Konsep penting lainnya bagi psikologi humanistik yang diambil dari eksistensialisme adalah konsep kemenjadian (becoming). Menurut konsep ini, manusia tidak pernah diam, tetapi selalu dalam proses untuk menjadi sesuatu yang lain dari sebelumnya.

4.2 AJARAN-AJARAN DASAR PSIKOLOGI HUMANISTIK
1. Individu sebagai keseluruhan yang integral
Salah satu aspek yang fundamental dari psikologi humanistik adalah ajarannya bahwa manusia atau individu harus dipelajari sebagai keseluruhan yang integral, khas dan terorganisasi.
2. Ketidakrelevanan penyelidikan dengan hewan
Para psikologi humanistic mengingatkan tentang adanya perbedaan antara manusia dengan hewan. Maslow menegaskan bahwa penyelidikan manusia dengan hewan tidak relevan bagi upaya memahami tingkah laku manusia karena mengabaikan ciri-ciri yang khas pada manusia.
3. Pembawaan baik manusia
Psikologi humanistik memiliki anggapan bahwa manusia itu pada dasarnya adalah baik. Kekuatan jahat atau merusak yang ada pada manusia itu adalah hasil dari lingkungan yang buruk, bukan merupakan bawaan.
4. Potensi kreatif manusia
Salah satu prinsip dari psikologi humanistic adalah bahwa potesnsi kreatif merupakan potensi umum yang ada pada manusia.

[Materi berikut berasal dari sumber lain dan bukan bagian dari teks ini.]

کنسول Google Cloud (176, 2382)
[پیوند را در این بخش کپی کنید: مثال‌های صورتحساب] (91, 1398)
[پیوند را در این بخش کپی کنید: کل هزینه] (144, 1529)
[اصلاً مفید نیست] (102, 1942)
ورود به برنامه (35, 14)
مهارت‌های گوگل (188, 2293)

Maslow juga menemukan bahwa kebanyakan orang yang kehilangan kreativitasnya menjadikan mereka ”tak berbudaya”
5. Penekanan pada kesehatan psikologis
Psikologi humanistik memandang self-fulfillment sebagai tema yang utama dalam hidup manusia. Suatu tema yang tidak akan ditemukan pada teori lain yang berlandaskan studi atas individu yang mengalami gangguan.

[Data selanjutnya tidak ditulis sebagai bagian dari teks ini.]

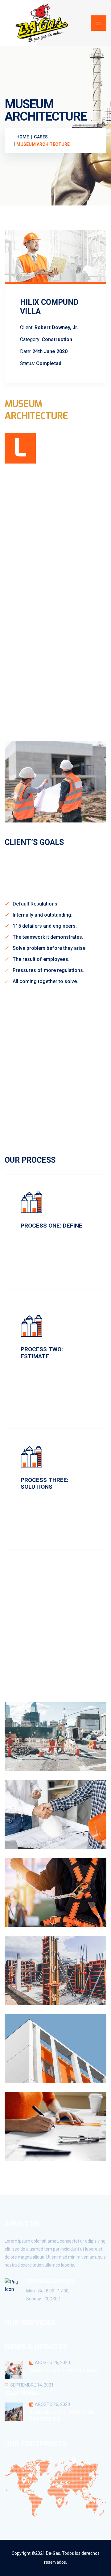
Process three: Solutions (44, 1483)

4.3 TEORI KEBUTUHAN BERTINGKAT
Menurut maslow, bagi manusia kepuasan itu bersifat sementara. Jika suatu kebutuhan telah terpuaskan, maka kebutuhan-kebutuhan lain akan menutut pemuasa,. begitu setersunya. Berdasarkan ciri demikian, Maslow mengajukan gagasan bahwa kebutuhan yang ada pada manusia adalah merupakan bawaan dan tersusun menurut tingkatan (bertingkat). Kebutuhan yang tersusun bertingkat itu dirinci kedalam lima tingkat kebutuhan, yaitu :
1. Kebutuhan-kebutuhan dasar fisiologis
2. Kebutuhan akan rasa aman
3. Kebutuhan akan cinta dan memiliki
4. Kebutuhan akan rasa harga diri, dan
5. Kebutuhan akan aktualisasi diri.
Menurur Maslow, ke butuhan yang ada di tingkat dasar pemuasannya lebih mendesak dari pada kebutuhan yang ada di atasnya. Susunan kebutuhan dasar yang bertingkat itu merupakan organisasi yang mendasari manusia. Dengan melihat kebutuhan individu tersebut, kita bisa melihat kualitas perkembangan kepribadian individu tersebut. Semakin individu itu mampu memuaskan kebutuhannya yang tinggi, maka individu itu akan semakin semakin mampu mencapai individualitas, matang dan berjiwa sehat.
Maslow mengingatkan bahwa dalam pemuasan kebutuhan itu tidak sselalu kebutuhan yang ada di bawah lebih penting atau didahulukan dari kebutuhan yang ada diatasnya. Tetapi tentu saja hal tersebut merupakan suatu kekecualian, karena secara umum kebutuhan yang lebih rendah pemuasannya lebih mendesak dari pada kiebutuhan yang lebih tinggi.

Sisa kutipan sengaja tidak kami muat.